- _Work instruction_: Nothing in the records may change when you print them out again.
-------
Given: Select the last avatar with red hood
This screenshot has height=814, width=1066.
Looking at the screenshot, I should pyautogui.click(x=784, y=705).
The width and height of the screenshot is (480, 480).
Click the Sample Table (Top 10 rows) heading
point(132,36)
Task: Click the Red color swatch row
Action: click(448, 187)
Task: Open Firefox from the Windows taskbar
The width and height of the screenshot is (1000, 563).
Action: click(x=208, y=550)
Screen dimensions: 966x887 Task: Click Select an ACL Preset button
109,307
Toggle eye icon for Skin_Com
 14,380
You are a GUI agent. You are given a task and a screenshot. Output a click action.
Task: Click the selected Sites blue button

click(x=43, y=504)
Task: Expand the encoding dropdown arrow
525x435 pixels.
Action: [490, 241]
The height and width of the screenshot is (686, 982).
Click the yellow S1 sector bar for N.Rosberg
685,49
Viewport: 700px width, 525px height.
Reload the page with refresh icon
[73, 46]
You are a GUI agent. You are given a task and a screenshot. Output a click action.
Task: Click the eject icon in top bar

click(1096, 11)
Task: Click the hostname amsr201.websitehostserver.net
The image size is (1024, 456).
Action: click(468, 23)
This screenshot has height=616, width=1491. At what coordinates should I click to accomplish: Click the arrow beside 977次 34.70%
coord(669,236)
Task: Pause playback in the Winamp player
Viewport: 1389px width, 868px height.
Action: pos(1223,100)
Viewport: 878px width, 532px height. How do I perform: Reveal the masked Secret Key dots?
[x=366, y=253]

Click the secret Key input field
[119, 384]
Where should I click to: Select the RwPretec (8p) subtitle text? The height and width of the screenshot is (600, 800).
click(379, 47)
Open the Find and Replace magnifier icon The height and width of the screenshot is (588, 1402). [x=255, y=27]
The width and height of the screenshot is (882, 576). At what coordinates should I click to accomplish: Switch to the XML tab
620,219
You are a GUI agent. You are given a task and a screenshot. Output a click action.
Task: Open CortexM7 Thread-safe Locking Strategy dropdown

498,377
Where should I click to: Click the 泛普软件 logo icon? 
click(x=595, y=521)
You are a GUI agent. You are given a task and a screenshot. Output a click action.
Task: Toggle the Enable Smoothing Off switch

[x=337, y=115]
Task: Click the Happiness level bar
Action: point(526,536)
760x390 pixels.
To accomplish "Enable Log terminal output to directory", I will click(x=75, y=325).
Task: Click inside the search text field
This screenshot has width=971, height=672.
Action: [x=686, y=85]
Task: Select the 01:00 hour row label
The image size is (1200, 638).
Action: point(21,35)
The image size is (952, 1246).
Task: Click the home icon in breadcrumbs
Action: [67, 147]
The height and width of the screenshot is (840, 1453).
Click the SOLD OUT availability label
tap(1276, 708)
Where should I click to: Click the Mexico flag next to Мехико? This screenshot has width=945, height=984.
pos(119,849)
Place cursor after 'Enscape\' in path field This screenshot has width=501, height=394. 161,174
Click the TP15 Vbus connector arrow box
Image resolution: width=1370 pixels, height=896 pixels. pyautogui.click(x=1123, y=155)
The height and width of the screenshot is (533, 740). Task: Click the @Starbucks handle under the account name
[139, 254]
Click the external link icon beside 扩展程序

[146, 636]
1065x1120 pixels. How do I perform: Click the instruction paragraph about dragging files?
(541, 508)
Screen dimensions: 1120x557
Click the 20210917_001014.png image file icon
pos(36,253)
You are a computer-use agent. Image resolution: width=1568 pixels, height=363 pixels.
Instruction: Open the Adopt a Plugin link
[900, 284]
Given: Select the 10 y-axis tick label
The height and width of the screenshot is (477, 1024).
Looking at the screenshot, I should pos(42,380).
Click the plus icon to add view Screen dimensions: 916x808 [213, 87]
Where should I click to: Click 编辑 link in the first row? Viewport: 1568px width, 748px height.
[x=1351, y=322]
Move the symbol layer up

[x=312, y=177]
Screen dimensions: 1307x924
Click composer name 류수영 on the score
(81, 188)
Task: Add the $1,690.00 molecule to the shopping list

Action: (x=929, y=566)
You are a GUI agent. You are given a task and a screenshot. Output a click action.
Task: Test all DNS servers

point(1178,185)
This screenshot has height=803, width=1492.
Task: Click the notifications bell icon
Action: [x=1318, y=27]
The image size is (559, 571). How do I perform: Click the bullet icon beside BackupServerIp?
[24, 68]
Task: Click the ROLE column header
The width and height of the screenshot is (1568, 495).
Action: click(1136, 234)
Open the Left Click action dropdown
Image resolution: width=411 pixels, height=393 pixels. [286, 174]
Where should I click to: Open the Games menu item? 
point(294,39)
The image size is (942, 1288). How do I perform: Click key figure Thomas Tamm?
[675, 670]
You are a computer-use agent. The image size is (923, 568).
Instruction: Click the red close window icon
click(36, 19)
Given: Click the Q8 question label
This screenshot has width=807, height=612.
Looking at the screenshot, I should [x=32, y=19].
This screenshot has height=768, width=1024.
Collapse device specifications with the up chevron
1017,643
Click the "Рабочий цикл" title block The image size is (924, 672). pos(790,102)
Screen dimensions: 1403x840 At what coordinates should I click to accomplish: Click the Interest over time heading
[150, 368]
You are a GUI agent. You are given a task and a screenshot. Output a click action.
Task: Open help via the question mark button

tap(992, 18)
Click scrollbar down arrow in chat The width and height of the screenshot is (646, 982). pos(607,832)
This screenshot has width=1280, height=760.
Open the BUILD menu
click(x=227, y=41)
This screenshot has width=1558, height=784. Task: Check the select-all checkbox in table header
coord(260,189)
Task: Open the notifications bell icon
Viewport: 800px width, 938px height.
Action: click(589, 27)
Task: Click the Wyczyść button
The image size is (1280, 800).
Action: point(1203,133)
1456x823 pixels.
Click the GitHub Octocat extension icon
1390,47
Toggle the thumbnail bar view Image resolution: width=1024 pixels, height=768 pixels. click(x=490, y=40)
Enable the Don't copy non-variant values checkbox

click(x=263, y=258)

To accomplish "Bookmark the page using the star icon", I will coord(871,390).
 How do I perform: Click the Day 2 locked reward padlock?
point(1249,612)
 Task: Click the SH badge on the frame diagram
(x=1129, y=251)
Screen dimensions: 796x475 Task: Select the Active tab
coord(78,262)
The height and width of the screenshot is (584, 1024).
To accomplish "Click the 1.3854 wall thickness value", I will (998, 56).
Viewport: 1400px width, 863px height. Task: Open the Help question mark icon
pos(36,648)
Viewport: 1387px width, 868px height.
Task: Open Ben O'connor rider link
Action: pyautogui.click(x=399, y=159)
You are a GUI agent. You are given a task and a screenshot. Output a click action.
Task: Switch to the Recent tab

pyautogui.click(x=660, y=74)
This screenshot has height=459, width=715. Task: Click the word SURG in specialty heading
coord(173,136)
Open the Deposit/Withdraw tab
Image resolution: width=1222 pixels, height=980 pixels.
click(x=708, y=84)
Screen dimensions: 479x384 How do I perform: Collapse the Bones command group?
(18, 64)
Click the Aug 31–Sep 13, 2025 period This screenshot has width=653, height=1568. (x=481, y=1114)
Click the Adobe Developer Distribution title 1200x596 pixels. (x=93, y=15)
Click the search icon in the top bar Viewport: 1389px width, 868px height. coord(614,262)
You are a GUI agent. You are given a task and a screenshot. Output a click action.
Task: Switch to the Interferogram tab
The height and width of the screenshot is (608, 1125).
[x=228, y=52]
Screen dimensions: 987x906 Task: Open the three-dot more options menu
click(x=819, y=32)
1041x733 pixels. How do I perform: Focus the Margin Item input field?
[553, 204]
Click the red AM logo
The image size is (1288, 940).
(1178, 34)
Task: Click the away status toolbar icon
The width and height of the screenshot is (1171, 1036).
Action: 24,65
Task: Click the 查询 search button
-------
- _Expected answer_:
Given: Select the last avatar with red hood
This screenshot has height=814, width=1066.
Looking at the screenshot, I should pyautogui.click(x=784, y=705).
The width and height of the screenshot is (480, 480).
Click the Sample Table (Top 10 rows) heading
point(132,36)
Task: Click the Red color swatch row
Action: click(448, 187)
Task: Open Firefox from the Windows taskbar
The width and height of the screenshot is (1000, 563).
Action: click(x=208, y=550)
Screen dimensions: 966x887 Task: Click Select an ACL Preset button
109,307
Toggle eye icon for Skin_Com
 14,380
You are a GUI agent. You are given a task and a screenshot. Output a click action.
Task: Click the selected Sites blue button

click(x=43, y=504)
Task: Expand the encoding dropdown arrow
525x435 pixels.
Action: [490, 241]
The height and width of the screenshot is (686, 982).
Click the yellow S1 sector bar for N.Rosberg
685,49
Viewport: 700px width, 525px height.
Reload the page with refresh icon
[73, 46]
You are a GUI agent. You are given a task and a screenshot. Output a click action.
Task: Click the eject icon in top bar

click(1096, 11)
Task: Click the hostname amsr201.websitehostserver.net
The image size is (1024, 456).
Action: click(468, 23)
This screenshot has height=616, width=1491. At what coordinates should I click to accomplish: Click the arrow beside 977次 34.70%
coord(669,236)
Task: Pause playback in the Winamp player
Viewport: 1389px width, 868px height.
Action: pos(1223,100)
Viewport: 878px width, 532px height. How do I perform: Reveal the masked Secret Key dots?
[x=366, y=253]

Click the secret Key input field
[119, 384]
Where should I click to: Select the RwPretec (8p) subtitle text? The height and width of the screenshot is (600, 800).
click(379, 47)
Open the Find and Replace magnifier icon The height and width of the screenshot is (588, 1402). [x=255, y=27]
The width and height of the screenshot is (882, 576). At what coordinates should I click to accomplish: Switch to the XML tab
620,219
You are a GUI agent. You are given a task and a screenshot. Output a click action.
Task: Open CortexM7 Thread-safe Locking Strategy dropdown

498,377
Where should I click to: Click the 泛普软件 logo icon? 
click(x=595, y=521)
You are a GUI agent. You are given a task and a screenshot. Output a click action.
Task: Toggle the Enable Smoothing Off switch

[x=337, y=115]
Task: Click the Happiness level bar
Action: point(526,536)
760x390 pixels.
To accomplish "Enable Log terminal output to directory", I will click(x=75, y=325).
Task: Click inside the search text field
This screenshot has width=971, height=672.
Action: [x=686, y=85]
Task: Select the 01:00 hour row label
The image size is (1200, 638).
Action: point(21,35)
The image size is (952, 1246).
Task: Click the home icon in breadcrumbs
Action: [67, 147]
The height and width of the screenshot is (840, 1453).
Click the SOLD OUT availability label
tap(1276, 708)
Where should I click to: Click the Mexico flag next to Мехико? This screenshot has width=945, height=984.
pos(119,849)
Place cursor after 'Enscape\' in path field This screenshot has width=501, height=394. 161,174
Click the TP15 Vbus connector arrow box
Image resolution: width=1370 pixels, height=896 pixels. pyautogui.click(x=1123, y=155)
The height and width of the screenshot is (533, 740). Task: Click the @Starbucks handle under the account name
[139, 254]
Click the external link icon beside 扩展程序

[146, 636]
1065x1120 pixels. How do I perform: Click the instruction paragraph about dragging files?
(541, 508)
Screen dimensions: 1120x557
Click the 20210917_001014.png image file icon
pos(36,253)
You are a computer-use agent. Image resolution: width=1568 pixels, height=363 pixels.
Instruction: Open the Adopt a Plugin link
[900, 284]
Given: Select the 10 y-axis tick label
The height and width of the screenshot is (477, 1024).
Looking at the screenshot, I should pos(42,380).
Click the plus icon to add view Screen dimensions: 916x808 [213, 87]
Where should I click to: Click 编辑 link in the first row? Viewport: 1568px width, 748px height.
[x=1351, y=322]
Move the symbol layer up

[x=312, y=177]
Screen dimensions: 1307x924
Click composer name 류수영 on the score
(81, 188)
Task: Add the $1,690.00 molecule to the shopping list

Action: (x=929, y=566)
You are a GUI agent. You are given a task and a screenshot. Output a click action.
Task: Test all DNS servers

point(1178,185)
This screenshot has height=803, width=1492.
Task: Click the notifications bell icon
Action: [x=1318, y=27]
The image size is (559, 571). How do I perform: Click the bullet icon beside BackupServerIp?
[24, 68]
Task: Click the ROLE column header
The width and height of the screenshot is (1568, 495).
Action: click(1136, 234)
Open the Left Click action dropdown
Image resolution: width=411 pixels, height=393 pixels. [286, 174]
Where should I click to: Open the Games menu item? 
point(294,39)
The image size is (942, 1288). How do I perform: Click key figure Thomas Tamm?
[675, 670]
You are a computer-use agent. The image size is (923, 568).
Instruction: Click the red close window icon
click(36, 19)
Given: Click the Q8 question label
This screenshot has width=807, height=612.
Looking at the screenshot, I should [x=32, y=19].
This screenshot has height=768, width=1024.
Collapse device specifications with the up chevron
1017,643
Click the "Рабочий цикл" title block The image size is (924, 672). pos(790,102)
Screen dimensions: 1403x840 At what coordinates should I click to accomplish: Click the Interest over time heading
[150, 368]
You are a GUI agent. You are given a task and a screenshot. Output a click action.
Task: Open help via the question mark button

tap(992, 18)
Click scrollbar down arrow in chat The width and height of the screenshot is (646, 982). pos(607,832)
This screenshot has width=1280, height=760.
Open the BUILD menu
click(x=227, y=41)
This screenshot has width=1558, height=784. Task: Check the select-all checkbox in table header
coord(260,189)
Task: Open the notifications bell icon
Viewport: 800px width, 938px height.
Action: click(589, 27)
Task: Click the Wyczyść button
The image size is (1280, 800).
Action: point(1203,133)
1456x823 pixels.
Click the GitHub Octocat extension icon
1390,47
Toggle the thumbnail bar view Image resolution: width=1024 pixels, height=768 pixels. click(x=490, y=40)
Enable the Don't copy non-variant values checkbox

click(x=263, y=258)

To accomplish "Bookmark the page using the star icon", I will coord(871,390).
 How do I perform: Click the Day 2 locked reward padlock?
point(1249,612)
 Task: Click the SH badge on the frame diagram
(x=1129, y=251)
Screen dimensions: 796x475 Task: Select the Active tab
coord(78,262)
The height and width of the screenshot is (584, 1024).
To accomplish "Click the 1.3854 wall thickness value", I will (998, 56).
Viewport: 1400px width, 863px height. Task: Open the Help question mark icon
pos(36,648)
Viewport: 1387px width, 868px height.
Task: Open Ben O'connor rider link
Action: pyautogui.click(x=399, y=159)
You are a GUI agent. You are given a task and a screenshot. Output a click action.
Task: Switch to the Recent tab

pyautogui.click(x=660, y=74)
This screenshot has height=459, width=715. Task: Click the word SURG in specialty heading
coord(173,136)
Open the Deposit/Withdraw tab
Image resolution: width=1222 pixels, height=980 pixels.
click(x=708, y=84)
Screen dimensions: 479x384 How do I perform: Collapse the Bones command group?
(18, 64)
Click the Aug 31–Sep 13, 2025 period This screenshot has width=653, height=1568. (x=481, y=1114)
Click the Adobe Developer Distribution title 1200x596 pixels. (x=93, y=15)
Click the search icon in the top bar Viewport: 1389px width, 868px height. coord(614,262)
You are a GUI agent. You are given a task and a screenshot. Output a click action.
Task: Switch to the Interferogram tab
The height and width of the screenshot is (608, 1125).
[x=228, y=52]
Screen dimensions: 987x906 Task: Open the three-dot more options menu
click(x=819, y=32)
1041x733 pixels. How do I perform: Focus the Margin Item input field?
[553, 204]
Click the red AM logo
The image size is (1288, 940).
(1178, 34)
Task: Click the away status toolbar icon
The width and height of the screenshot is (1171, 1036).
Action: 24,65
Task: Click the 查询 search button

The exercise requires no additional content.